§ **Task item A**: Summarize the story about the rabbi and his prepared eulogies in two sentences.
§ **Task item B**: Continue the story about the rabbi and his prepared eulogies, picking up after its last sentence.

§ **Selected text**:
· · · · ·

("Let's table the discussion" is a new Adath Israel Shul initiative where a story or thought is presented in order to stimulate exciting and constructive discussion around our Shabbos table or among friends and children.

The story is told about a certain rabbi in Europe, who suffered from a self-diagnosed  degree of social anxiety.  The rabbi feared speaking publicly, limiting himself to the two essential Derashos that the job demanded – the annual Shabbos Shuva Derasha and the annual Shabbos HaGadol Derasha.  He would spend 4 to 5 months preparing for each one, until he was satisfied with the contents and presentation of each at which time, he would present.

There was only one other type of speech that the Rabbi realized he could no defer. A eulogy.  If someone – especially one of the town leaders – were to pass away, the Rabbi would be called upon to present a thought-provoking and emotionally stirring Hesped in memory of the person.

The thought of not being prepared terrified the rabbi. Until one day, he stumbled upon a solution. Daily he would walk into shul and look around at the older members of the shul. If the Rabbi thought a person looked to be getting older, he would add that person to the list. Similarly, if he heard that someone had gotten sick, that person too, would be added to the list. Weekly, the Rabbi examined his list and wrote a eulogy for the people on the list – just in case. Over the years, he amassed a huge number of eulogies written for almost every member of the town.

One day, a fire broke out on his block. The townspeople worried that the fire might spread and were told to move their valuables to safety in order to protect them. As the rabbi ran, he grabbed his boxes with his writings in them to be saved. Along the way, he stumbled in the street and some of the papers got loose and floated about. Soon, people discovered that the Rabbi was writing Hespedim for people in town who weren’t dead yet.  The commotion created quite a stir.

· · · · ·

Collected data:
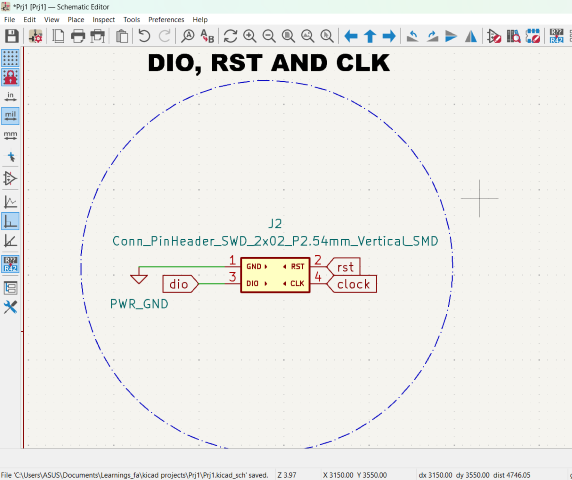The width and height of the screenshot is (572, 480).
Task: Undo last action with curved arrow
Action: (144, 36)
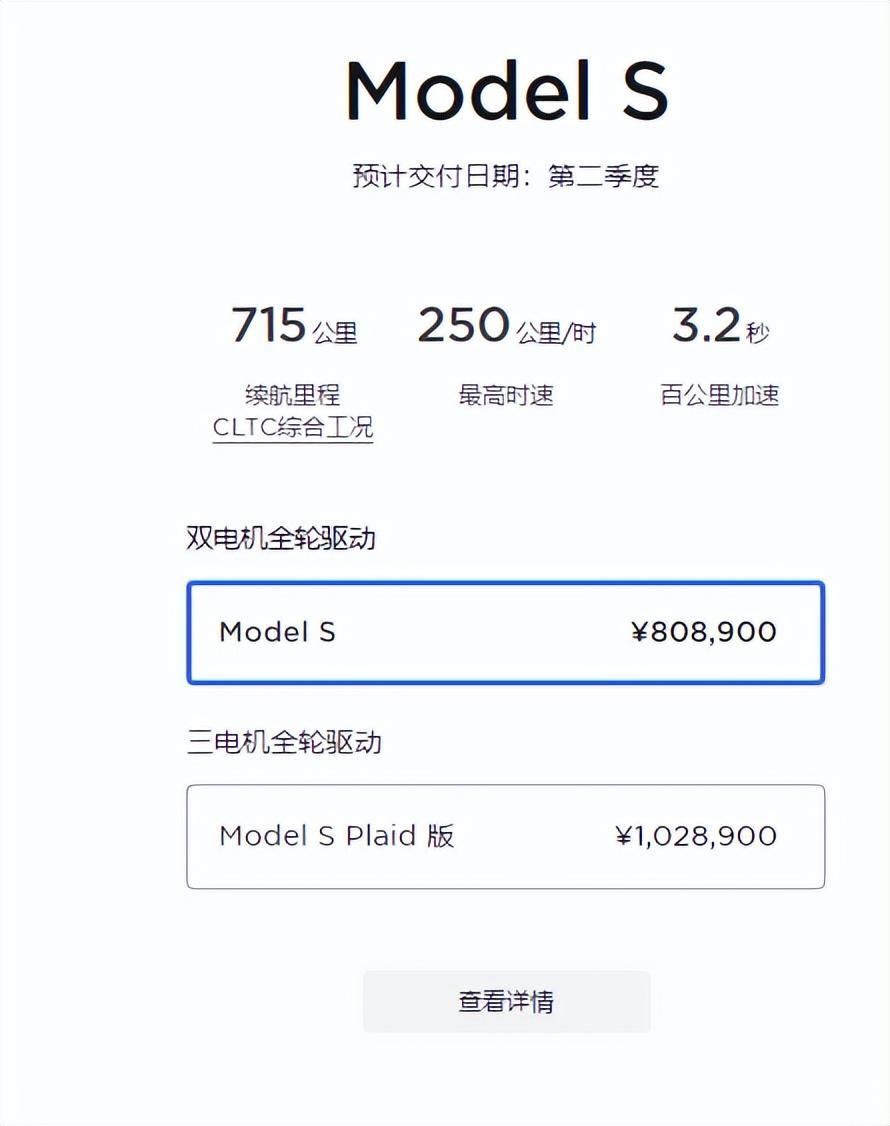890x1126 pixels.
Task: Click the 最高时速 label
Action: (506, 395)
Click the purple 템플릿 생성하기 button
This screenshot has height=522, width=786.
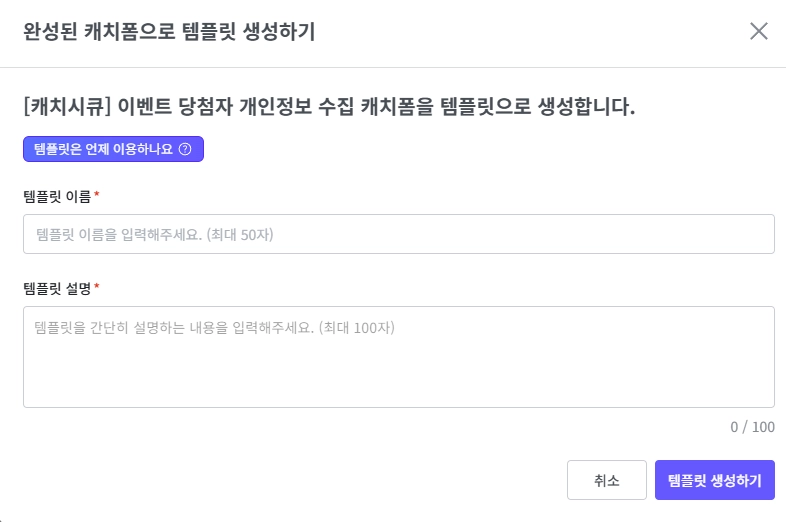pos(714,480)
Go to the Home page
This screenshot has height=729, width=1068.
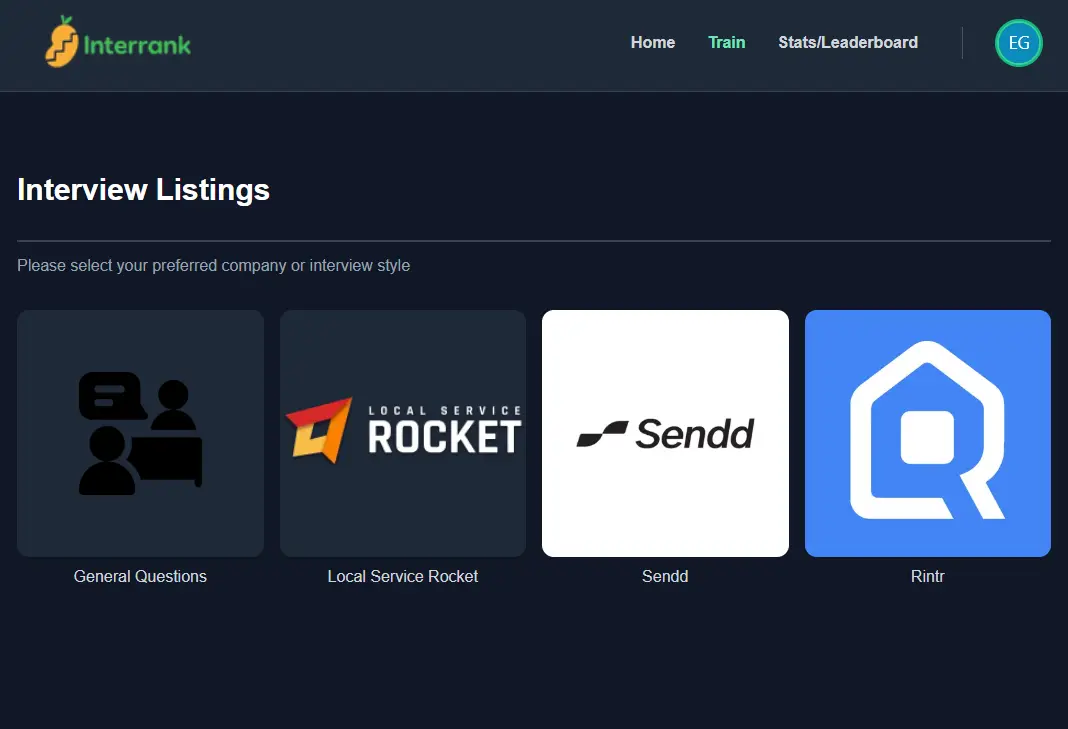point(652,42)
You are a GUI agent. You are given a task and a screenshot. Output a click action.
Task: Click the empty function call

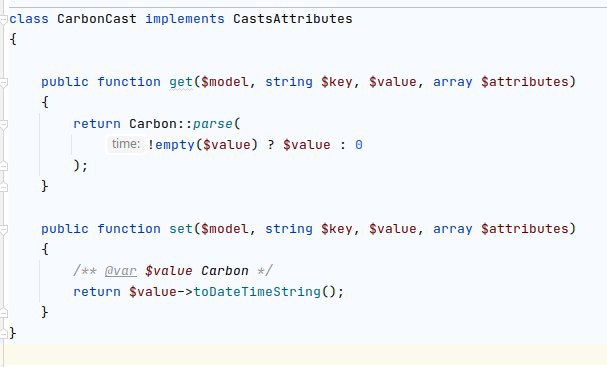pos(175,145)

· · · · ·

§ **Final answer A**: A European rabbi with self-diagnosed social anxiety limited his public speaking to the annual Shabbos Shuva and Shabbos HaGadol Derashos, which he prepared for months. Because he feared being unprepared for a eulogy, he kept a list of members who looked older or had gotten sick and wrote eulogies for them weekly, until a fire on his block scattered some of his papers and people found he was writing Hespedim for townspeople who were still alive, causing quite a stir.

§ **Final answer B**:
There was an angry meeting of the Town’s council where   more than one councilmember was troubled with the Rabbi’s practice. To quote one member of the council,  “Why is he trying to be Maspid (eulogize) us now. We aren’t even dead yet!”


Rav Elyashiv ztl. points out that one of the most beautiful aspects of Avraham’s life was that as he got older, he was blessed with Kol – with everything. While to others it seemed that getting older was a means to sense impairment and a future gloom and doom, Judaism highlights the age and experiences of one who is older who is blessed with wisdom and life experience. Indeed the word for  “older individual”  -- Zaken is an abbreviation of the phrase “Zeh Kana Chochma” (this one acquired wisdom). We are commanded not to “pity” the elder members of our society but rather to revere them.

What is the role of your elders in YOUR life?

What can YOU do to benefit from the knowledge and wisdom of those with more life experience than you?

How can we demonstrate and really feel the blessing of Ziknah in our Jewish society?


Let’s  “table” the discussion – by discussing it with our children, spouses, families and guests and open an exciting  discussion into our homes and community.